§ **Directions**
Search the records below for the word "Toggle". Pull out each line that has it.

(Stored data)

==========

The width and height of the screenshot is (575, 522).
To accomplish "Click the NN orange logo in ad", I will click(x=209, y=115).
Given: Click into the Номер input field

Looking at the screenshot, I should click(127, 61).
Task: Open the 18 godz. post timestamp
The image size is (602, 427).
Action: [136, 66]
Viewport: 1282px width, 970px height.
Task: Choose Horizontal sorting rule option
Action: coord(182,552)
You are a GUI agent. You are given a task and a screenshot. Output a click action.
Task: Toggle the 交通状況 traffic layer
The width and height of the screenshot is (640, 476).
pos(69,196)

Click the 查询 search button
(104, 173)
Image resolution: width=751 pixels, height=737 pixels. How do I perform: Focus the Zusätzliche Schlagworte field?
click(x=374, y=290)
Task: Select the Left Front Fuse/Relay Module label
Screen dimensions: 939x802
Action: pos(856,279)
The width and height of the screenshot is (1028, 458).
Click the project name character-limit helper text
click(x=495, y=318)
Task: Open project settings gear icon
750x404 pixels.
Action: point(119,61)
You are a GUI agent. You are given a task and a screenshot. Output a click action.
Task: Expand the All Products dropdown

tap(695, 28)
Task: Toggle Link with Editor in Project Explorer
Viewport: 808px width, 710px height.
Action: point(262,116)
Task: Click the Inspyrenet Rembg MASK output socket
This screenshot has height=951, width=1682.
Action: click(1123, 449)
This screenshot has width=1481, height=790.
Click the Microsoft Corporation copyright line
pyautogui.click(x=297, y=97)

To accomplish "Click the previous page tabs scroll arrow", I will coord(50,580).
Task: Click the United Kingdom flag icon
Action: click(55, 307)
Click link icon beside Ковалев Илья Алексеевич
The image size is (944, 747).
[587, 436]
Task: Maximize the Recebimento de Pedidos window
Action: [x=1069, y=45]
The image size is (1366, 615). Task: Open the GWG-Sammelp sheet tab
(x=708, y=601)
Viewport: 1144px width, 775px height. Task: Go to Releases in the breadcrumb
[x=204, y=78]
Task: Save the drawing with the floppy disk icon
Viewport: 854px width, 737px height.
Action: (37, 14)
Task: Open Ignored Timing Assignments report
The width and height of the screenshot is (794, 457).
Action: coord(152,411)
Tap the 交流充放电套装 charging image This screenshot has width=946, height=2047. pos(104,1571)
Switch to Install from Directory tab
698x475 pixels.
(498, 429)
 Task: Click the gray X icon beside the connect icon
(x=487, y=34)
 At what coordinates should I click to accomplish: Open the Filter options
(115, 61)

==========

§ **Answer for this exercise**
Task: Toggle the 交通状況 traffic layer
Task: Toggle Link with Editor in Project Explorer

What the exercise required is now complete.